Reading text.
The gear selector (which just selects forward or reverse) is a rotary knob.

You twist it to the right to go forward, or twist it to the left to back up.

There are a couple of photos in this review:

https://www.jdpower.com/cars/expert-reviews/2023-kia-ev6-rev...

Even though I've had this car for a few months now, I still get this mixed up once in a while.

There is at least one report on the EV6 forum about a a crash while parking that was almost certainly due to this UI blunder:

https://www.kiaevforums.com/threads/unexpected-acceleration-...

What pains me is that there is a simple solution Kia could have used: a little paddle that you push forward to go forward, pull back to back up.

Then there would never be any confusion over which way to turn the knob. You would have a direct mapping between your action and the car's motion.

I love this car otherwise; it's by far the best one I've ever had. But I don't understand why Kia decided to use a rotary knob to select forward and reverse.




I'm driving a Subaru Solterra right now, and it has the same kind of knob. I find it awkward as well. But I suspect that safety is the reason for using a rotary knob. I think a simple forward/reverse lever is too easy to accidentally hit. It's far harder to accidentally twist the knob while driving.

Of course, a forward/reverse lever could be done with a button to push to unlock it, just like automatic transmissions had for decades. That would be ideal for me.

Collected material.
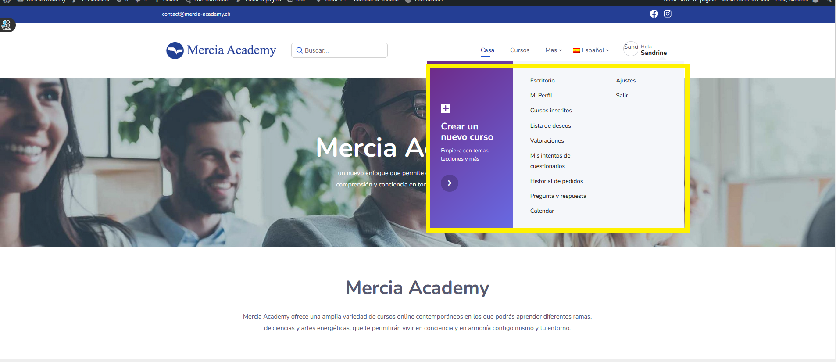Click the Sandrine user avatar
The width and height of the screenshot is (836, 362).
point(631,49)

Task list.
**1.** In the discussion of the EV6 gear selector, which direction do you twist the knob to go forward?
**2.** Write the next part of the discussion of the EV6 gear selector, picking up after its last sentence.

Solved problems.
**1.** To the right.

**2.**
The 'simple' solution you propose is the opposite of what almost all cars with electronic shifters actually do, and no better really than the rotary control.


The gear selector in some BMW is a switch - moving it forward puts the car in reverse and moving it backward puts the car in forward gear.


The paddle system you describe is the exact one that killed Anton Yelchin and forced Jeep to do a massive recall.


No, that Jeep issue was from the paddle returning to a neutral position and not giving good feedback. I think what's described here would have the paddle maintain the physical position.

https://youtu.be/AC6Uldx1mi8


In fact, Kia's rotary knob works more like the first one in that video (before the recall). It is spring-loaded in both directions and returns to the center position after you twist it.

The knob itself gives no indication of which direction you've set it to; only the R/N/D lights in front of the knob show that.